The thing is, you generally only do “shallow” copies at each level. So if one part of the structure has 20 fields under it, and you are changing 1 field, you reuse the other 19 in the new copy. (Since it is all immutable, this sort of reuse is safe, which it wouldn’t be in a mutable data structure.)

So while it’s not free, it usually isn’t terribly expensive. In my system, the core data structure is frequently a megabyte, made up of hundreds or thousands of sub-objects, and the immutable copy is still cheap enough to be a non-issue.

This is a key aspect of programming immutably. Immutable data structures (including Scala case classes) are generally designed so that the amount you have to actually copy when you make a change is minimized.

You may also want to look into a “lens” library such as Monocle, which can handle some of the boilerplate of deeply-nested fetches and copies.

simon-gunacker · October 10, 2018, 1:35pm

Thanks for your answer. I just try to demonstrate what I was talking using a simple example of nested objects (no YAML or JSON considered here):

abstract class Person(val name: String) {
  override def toString: String = name
}

case class Teacher(override val name: String) extends Person(name)

case class Student(override val name: String) extends Person(name)

class Course(val courseName: String, val teacherName: String) {
  private val name: String = courseName
  private val teacher: Teacher = Teacher(teacherName)
  private var students: List[Student] = List()

  def registerStudent(student: Student): Unit = {
    students ++= List(student)
  }

  def dump(): Unit = {
    println(f"$name (taught by $teacher)")
    students.foreach(student => println(f"  Student: $student"))
  }
}

class School() {
  private var courses: Map[String, Course] = Map()

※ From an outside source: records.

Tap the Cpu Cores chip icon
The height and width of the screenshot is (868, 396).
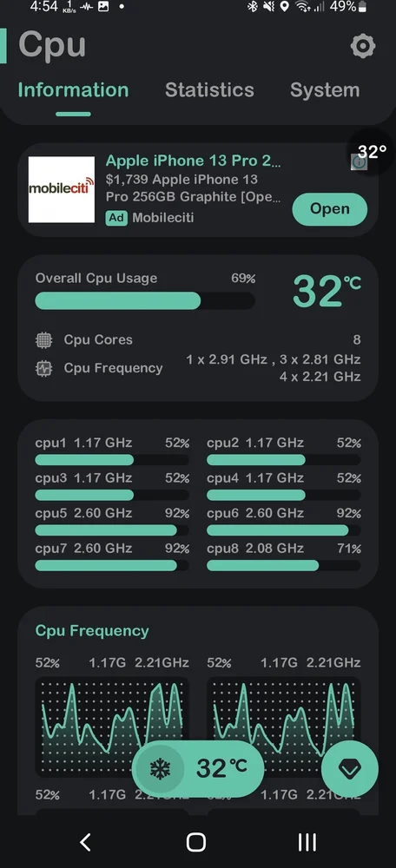click(43, 340)
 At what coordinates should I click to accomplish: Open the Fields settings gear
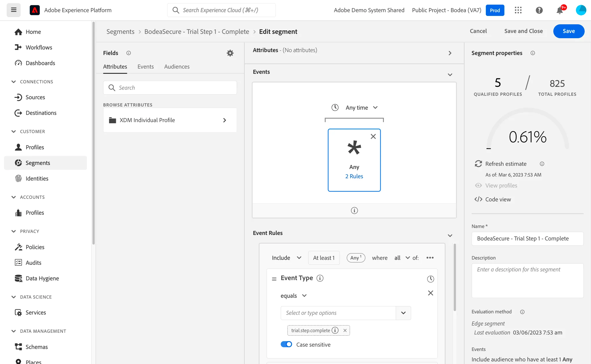pos(230,53)
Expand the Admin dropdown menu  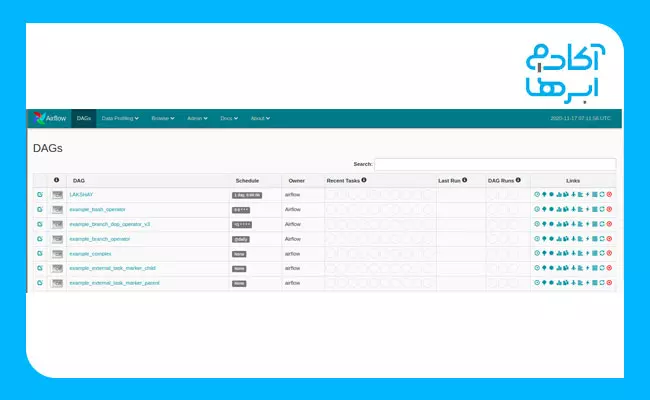pos(197,118)
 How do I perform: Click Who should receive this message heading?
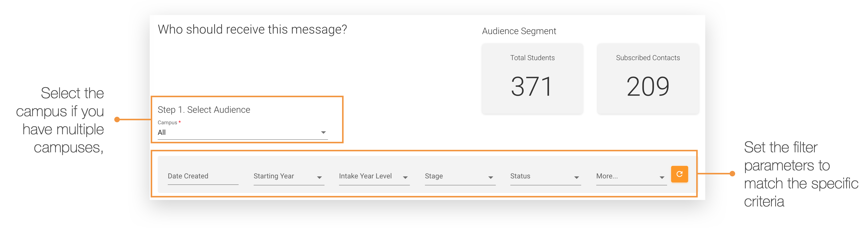coord(252,29)
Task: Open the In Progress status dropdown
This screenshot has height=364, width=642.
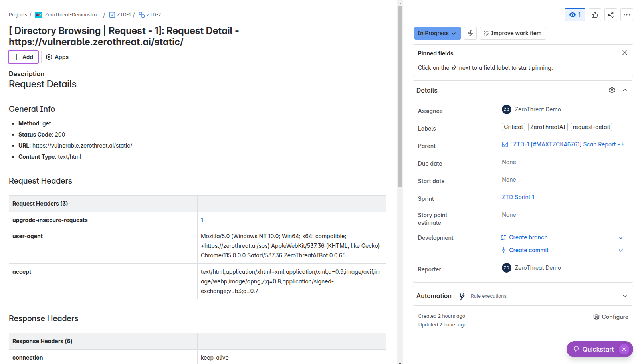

  def createEmptyCourse(courseName: String, teacherName: String) = {
    courses += (courseName -> new Course(courseName, teacherName))
  }

  def registerStudentToCourse(courseName: String, studentName: String) = {
    courses(courseName) registerStudent Student(studentName)
  }

  def dump(): Unit = {
    courses.values.foreach(course => course.dump())
  }
}

object Test extends App {
  val school = new School()
  school.createEmptyCourse("Math", "Mark")
  school.registerStudentToCourse("Math", "Josh")
  school.registerStudentToCourse("Math", "Lisa")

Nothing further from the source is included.